** SUPPLIED ENTRIES follows **

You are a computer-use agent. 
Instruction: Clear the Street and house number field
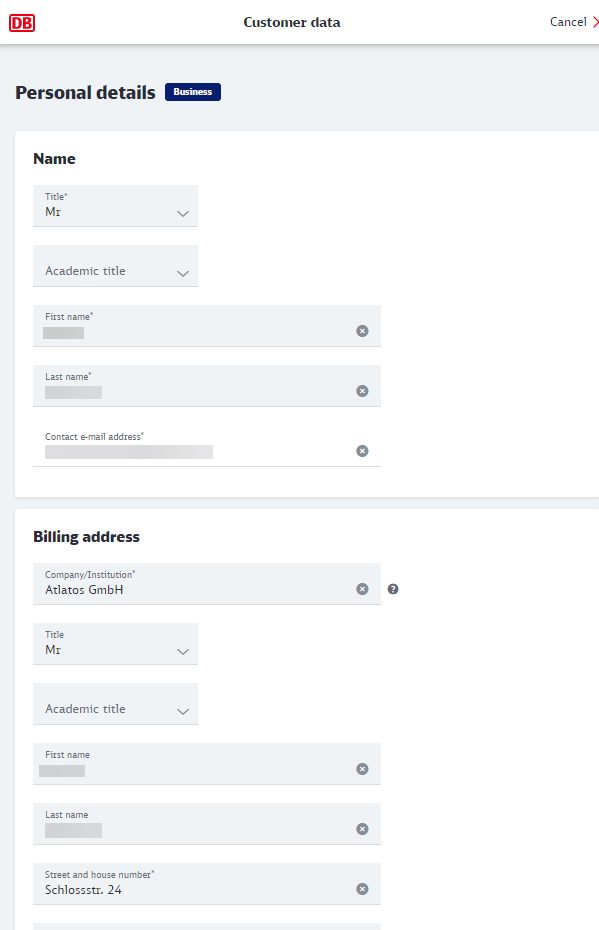coord(362,888)
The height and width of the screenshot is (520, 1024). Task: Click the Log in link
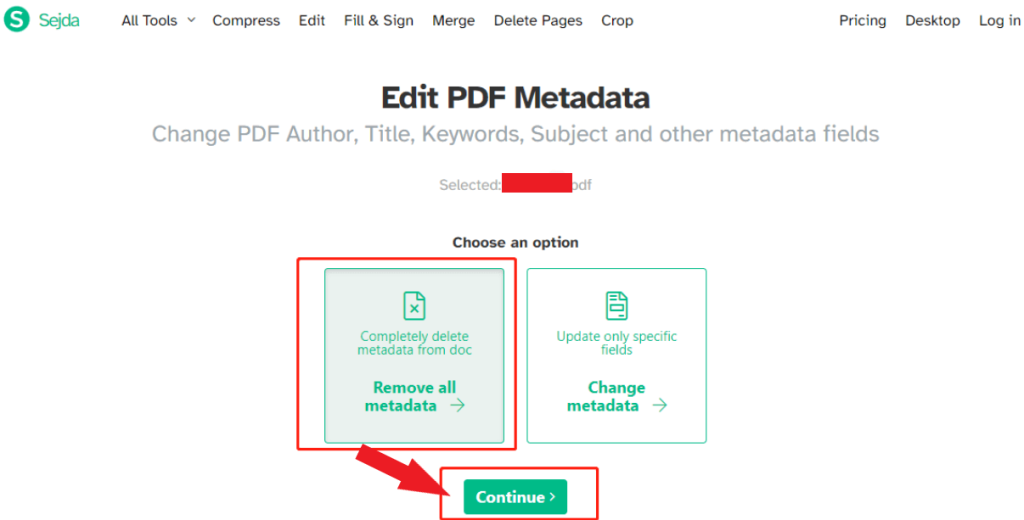pos(1000,20)
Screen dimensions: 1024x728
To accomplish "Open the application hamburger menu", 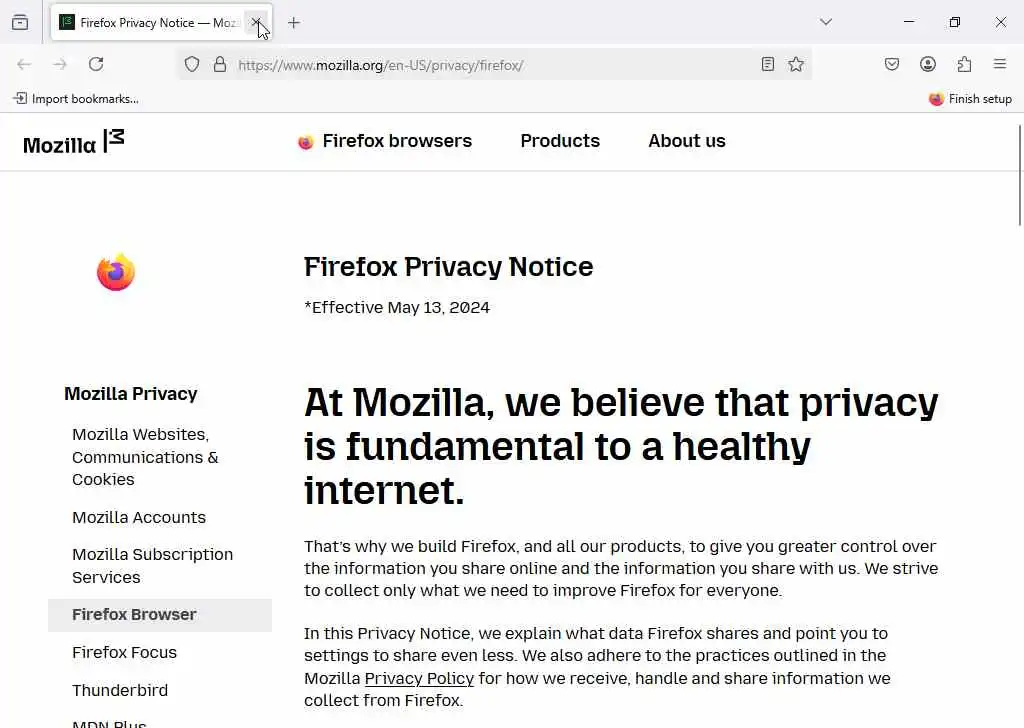I will tap(1000, 64).
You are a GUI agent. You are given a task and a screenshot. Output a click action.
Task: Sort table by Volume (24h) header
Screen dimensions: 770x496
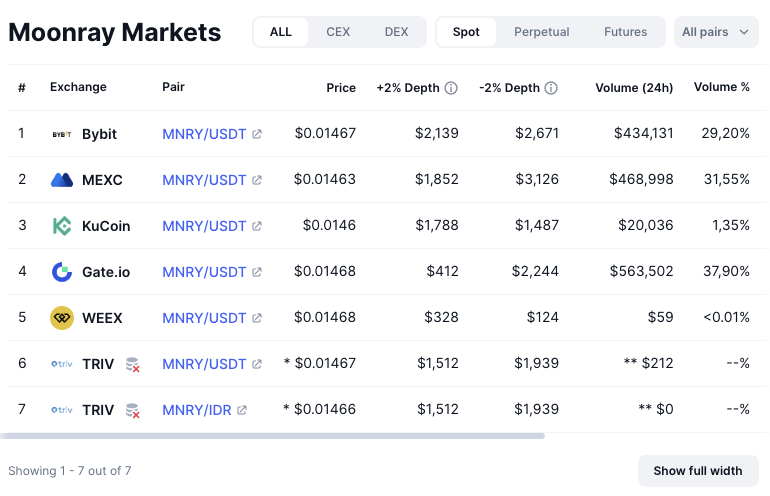(x=634, y=88)
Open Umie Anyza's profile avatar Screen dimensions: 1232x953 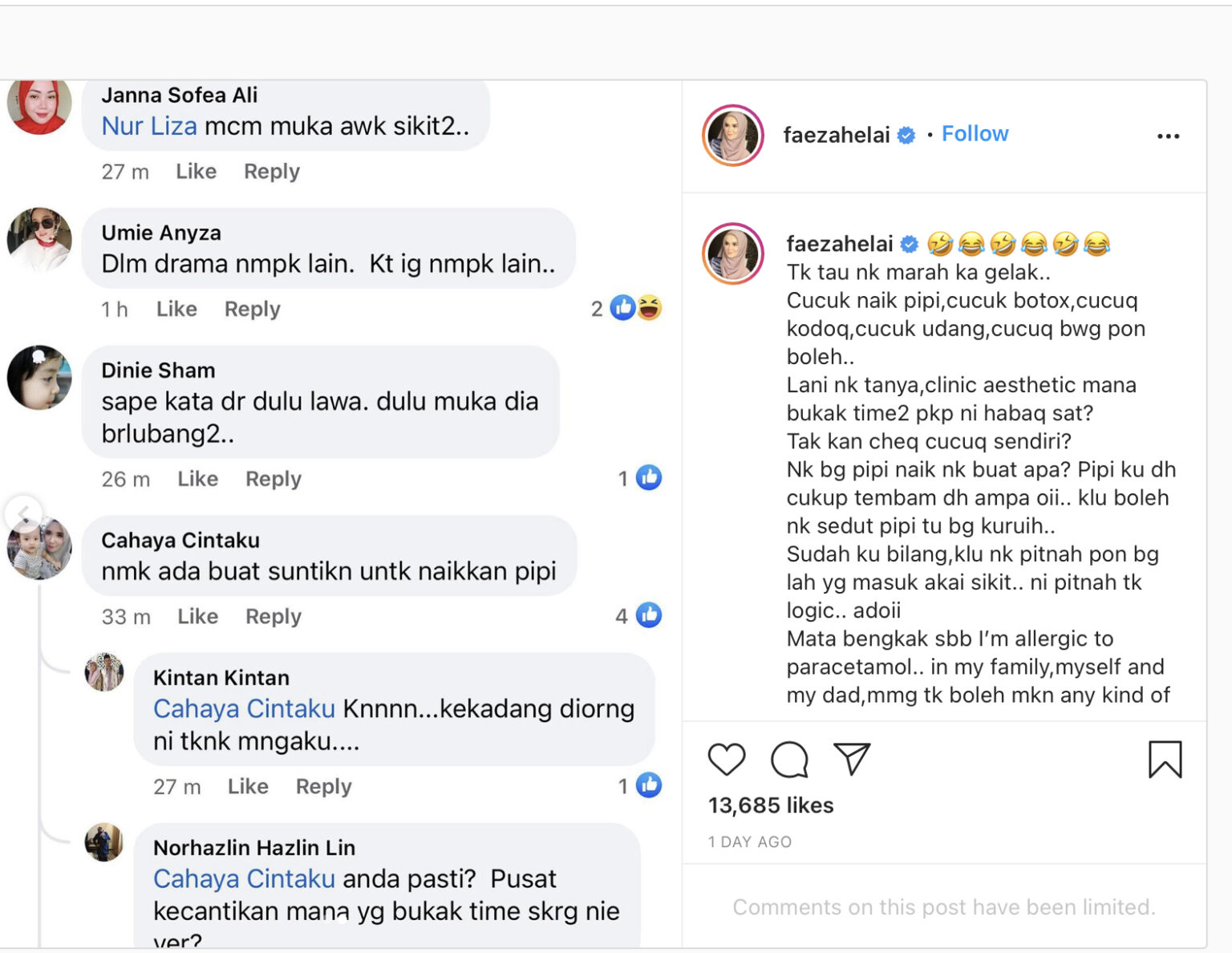[x=39, y=239]
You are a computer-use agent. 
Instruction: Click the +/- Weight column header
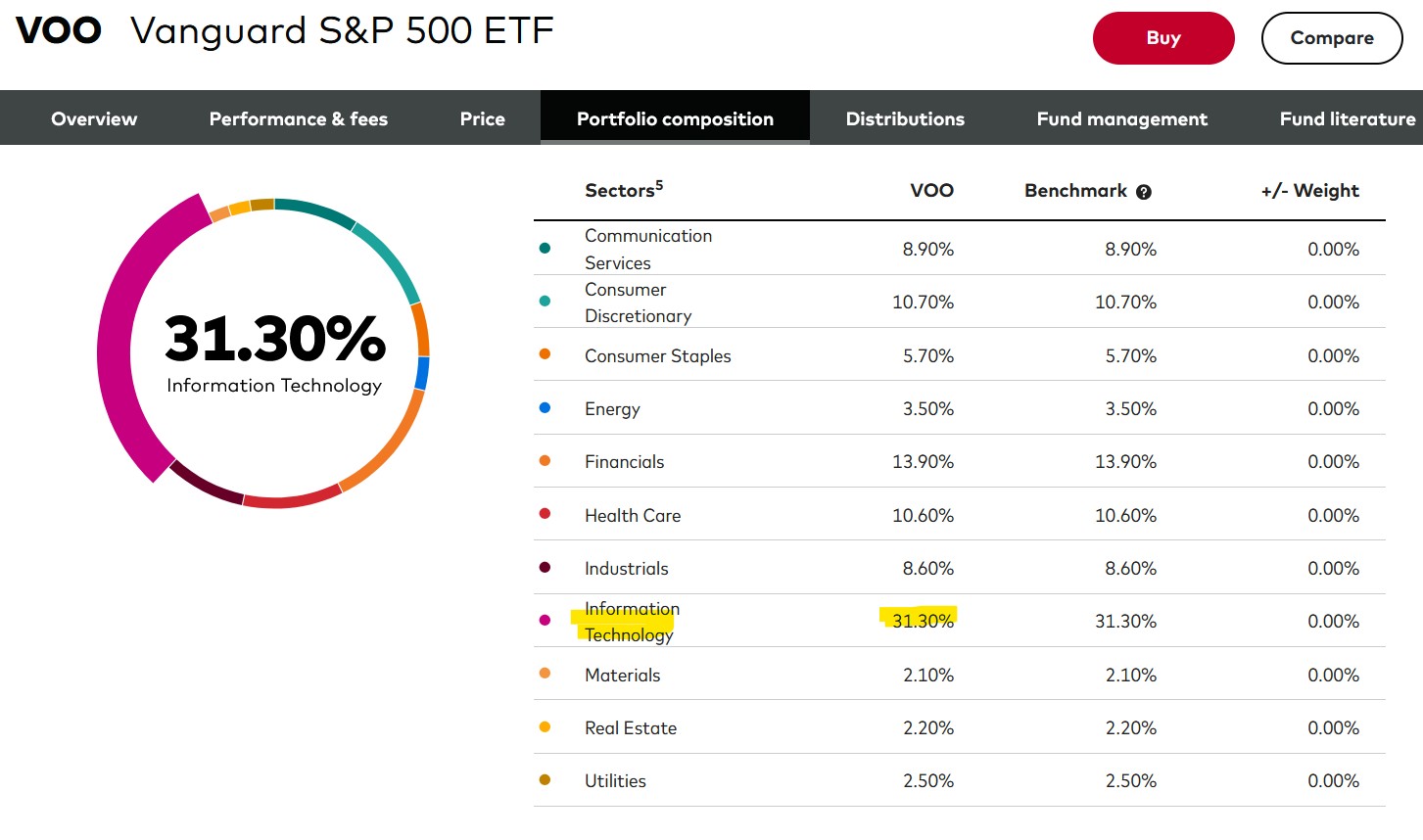pos(1310,191)
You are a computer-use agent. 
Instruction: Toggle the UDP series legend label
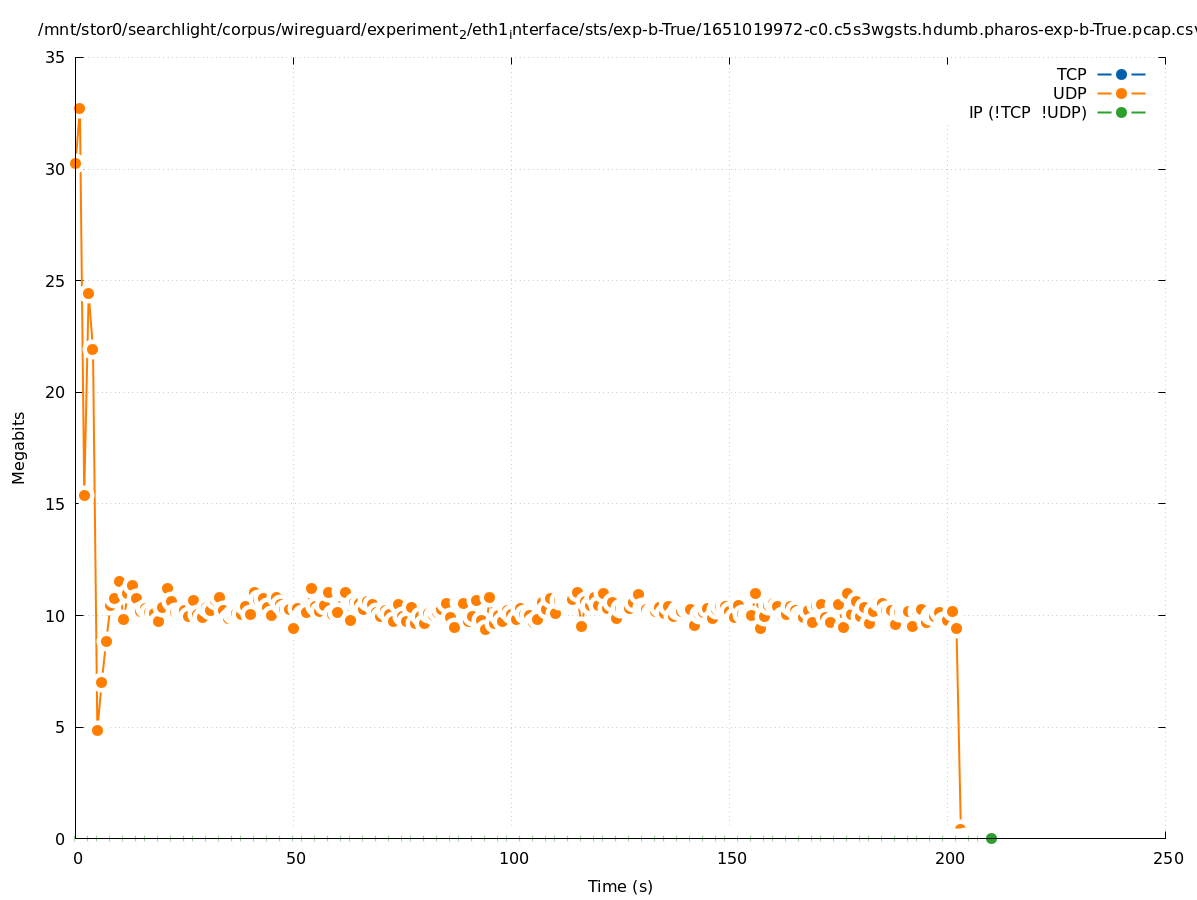click(x=1069, y=93)
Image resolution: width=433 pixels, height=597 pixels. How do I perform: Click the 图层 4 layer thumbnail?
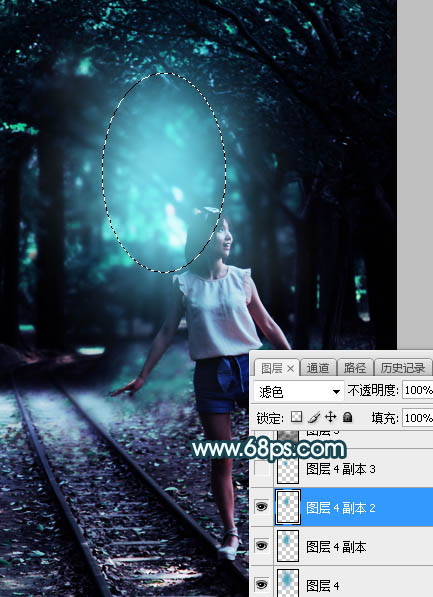click(x=288, y=583)
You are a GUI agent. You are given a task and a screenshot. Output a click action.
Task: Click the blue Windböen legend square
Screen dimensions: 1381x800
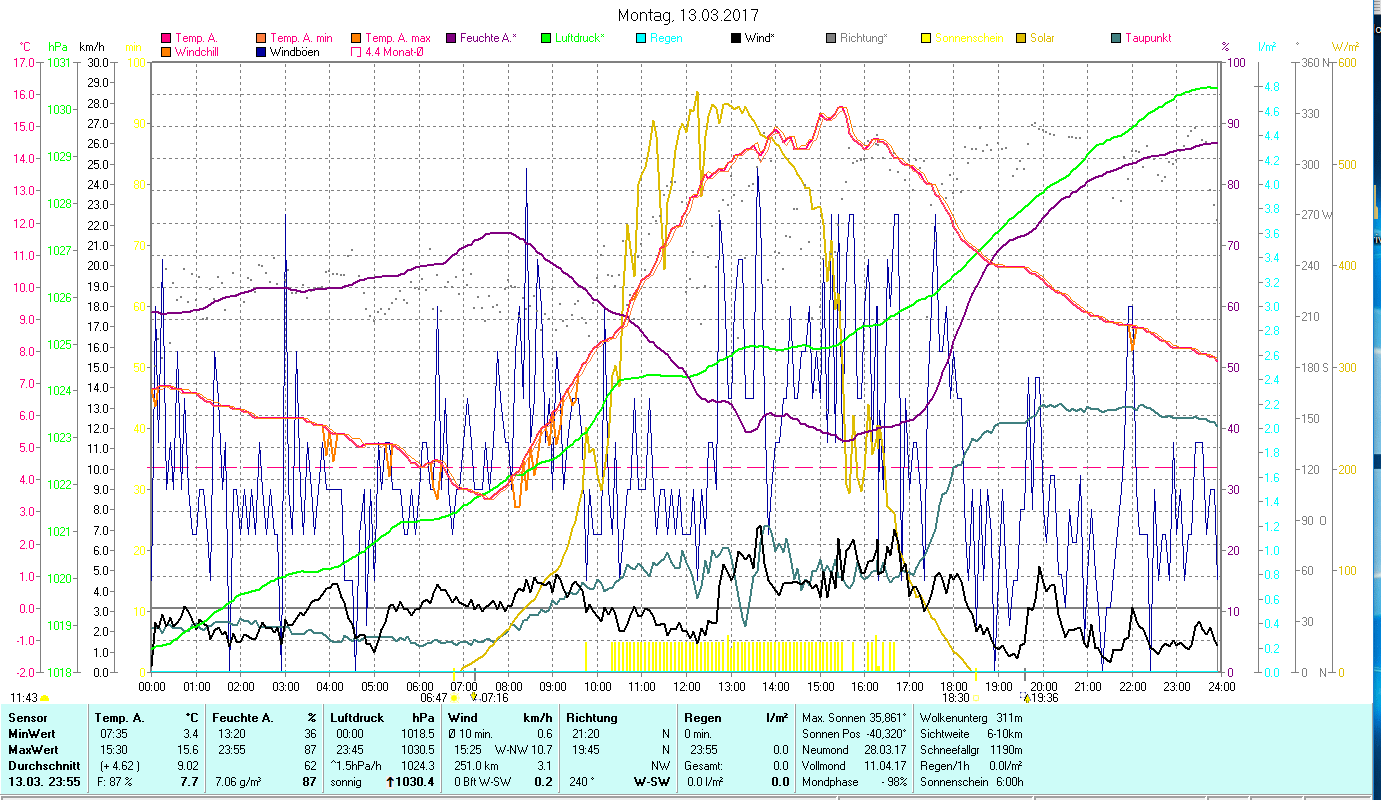pyautogui.click(x=261, y=52)
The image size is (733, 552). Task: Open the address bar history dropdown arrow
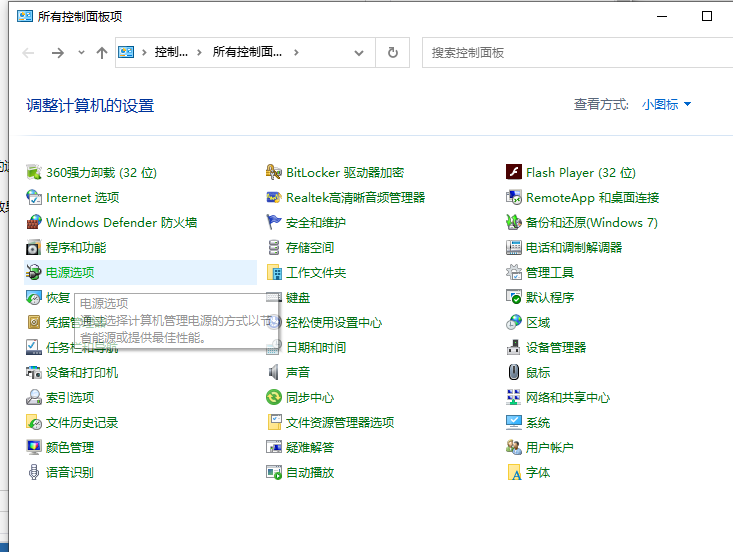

** End of SUPPLIED ENTRIES **

Starting with the line that contains "Image resolution: width=433" and ending with the last line of the data above, transcribe exactly those lines and no others, without pictures.

▸ EXERCISE SOLUTION
Image resolution: width=433 pixels, height=597 pixels. How do I perform: Click the 图层 4 layer thumbnail?
click(x=288, y=583)
You are a GUI agent. You are given a task and a screenshot. Output a click action.
Task: Click the blue Windböen legend square
Screen dimensions: 1381x800
pyautogui.click(x=261, y=52)
The image size is (733, 552). Task: Open the address bar history dropdown arrow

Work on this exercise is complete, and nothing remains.